Top cop gets £20K more than professor

五月 12, 2006

Academic salaries still trail those for equivalent posts in other public-sector professions. Chloe Stothart looks at the findings of a Times Higher survey.

Professors continue to be paid significantly less than equivalent senior staff elsewhere in the public sector, an investigation by The Times Higher has revealed.

While a professor in an old or new university can command a minimum salary of just under £45,000 a year, a police chief superintendent, a head teacher of a large secondary school and a hospital consultant can expect to start on at least £20,000 a year more. The yawning public-sector pay gap at senior levels is revealed in official salaries for 2005-06 that apply the same job comparisons used in the 1999 Bett report - the last major review of academic pay.

The figures paint a similar picture to that established by Sir Michael Bett seven years ago. The pay of junior lecturers lags slightly behind that of their public-sector counterparts, while salaries for middle-ranking academics are broadly similar to jobs at an equivalent level in the police, teaching and health professions. But for most senior staff the gap has widened further.

Peter Smith, director of higher education consulting at management consulting firm Hay Group and an author of the pay comparisons in the Bett study, said: "The last figures I looked at for mainstream levels [lecturers A and B] show they are not far off the middle of the general market in both the public and private sectors.

"Senior jobs were a long way off the market [at the time of the Bett report] and probably still are." He added that there was no doubt that some of the more generously funded parts of the public sector "have very good salaries by comparison".

He pointed out that there had been bids to boost pay in parts of the public sector, for example for police, teachers, and nurses and midwives. "The question higher education institutions are asking is: 'Isn't it our turn?'," he said.

Less senior academics have more to cheer about. Lecturers - taken to be broadly similar to teachers with five years' experience - can now earn about Pounds 30,000 after a few years in post.

Junior lecturers' earnings are also on a par with newly registered doctors.

But police inspectors get significantly more than their counterparts in other parts of the public sector, taking home at least £41,000 a year.

Comparisons are difficult as they are based on salary ranges for particular posts. Pay in the Civil Service, for example, varies widely for staff on the same grades. But pensions and holiday entitlements are broadly similar across the professions. In most of the public sector, salaries increase annually by increments within a rank, although in some parts of the Civil Service progress is linked to performance. In professions such as the police, staff have to pass exams to move between some ranks.

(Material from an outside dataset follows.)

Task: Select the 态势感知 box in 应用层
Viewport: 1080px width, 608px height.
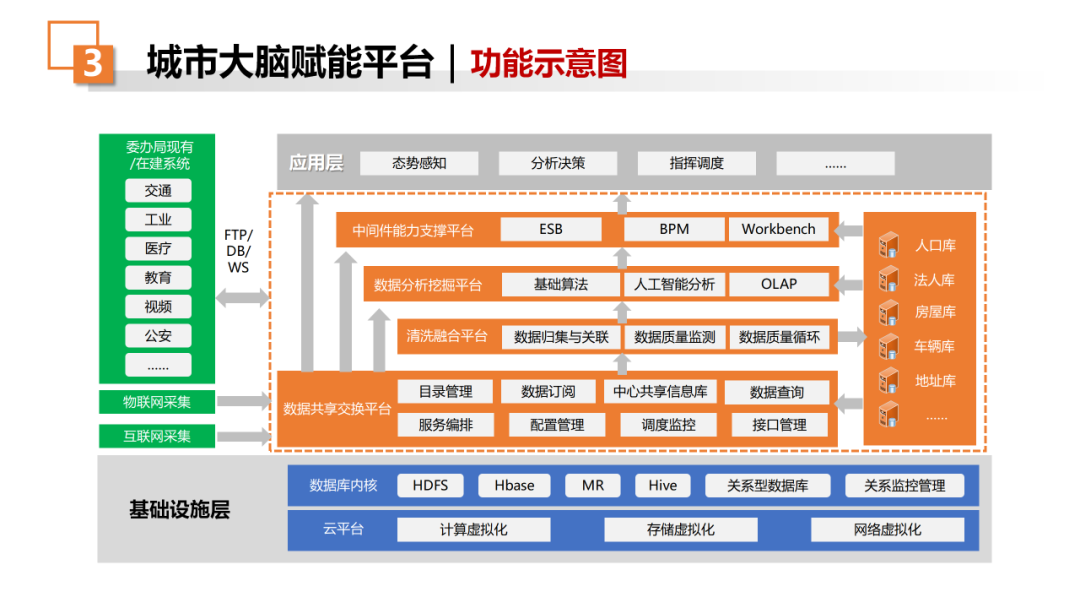Action: tap(419, 163)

The overall pay gap is highlighted by average pay figures. According to the Office of National Statistics, in 2005 academics earned a mean of £40,657 a year compared with £51,487 for police inspectors and above; Pounds 32,878 for teachers; £81,744 for doctors; and £71,824 for civil servants (grade 5-plus or equivalent).

Peter Thorpe, senior policy adviser at the Universities and Colleges Employers' Association, said: "Since Bett, pay and benefits in universities have improved. In particular, there has been significant improvement in minimum pay for lecturers and in pay for professors. Given the gap identified by Bett at the top end and for the lowest paid, there may need to be some further steps."

THE DEAL ON THE TABLE

What the employers are offering for 2006-07 to 2008-09

The Universities and Colleges Employers' Association has said it would deliver its 12.6 per cent pay rise over three years in stages to spread the cost.

Employers point out that each tranche of the rise is cumulative, so academics will benefit.

August 2006 : 3 per cent - or £515, whichever is greater

February 2007 : 1 per cent - or £200, whichever is greater

August 2007 : 3 per cent

February 2008 : 1 per cent

August 2008 : 3 per cent

February 2009 : 1 per cent

Ucea says the cumulative 12.6 per cent comes on top of average rises of between 3 and 5 per cent under the 2004 Framework Agreement, which is effective from August.

SCENARIO ONE

Inexperienced lecturer on Point 33 of the new pay spine

Will get £28,009 in August 2006 and £31,534 in February 2009 under the pay offer, plus three incremental points up the pay spine will raise the salary to Pounds 34,459.

Net rise: £6,450

SCENARIO TWO

Senior lecturer on Point 44

Will get £38,772 in August 2006 and Pounds 43,651 in February 2009, plus an additional three incremental spine points, will take pay to £47,698.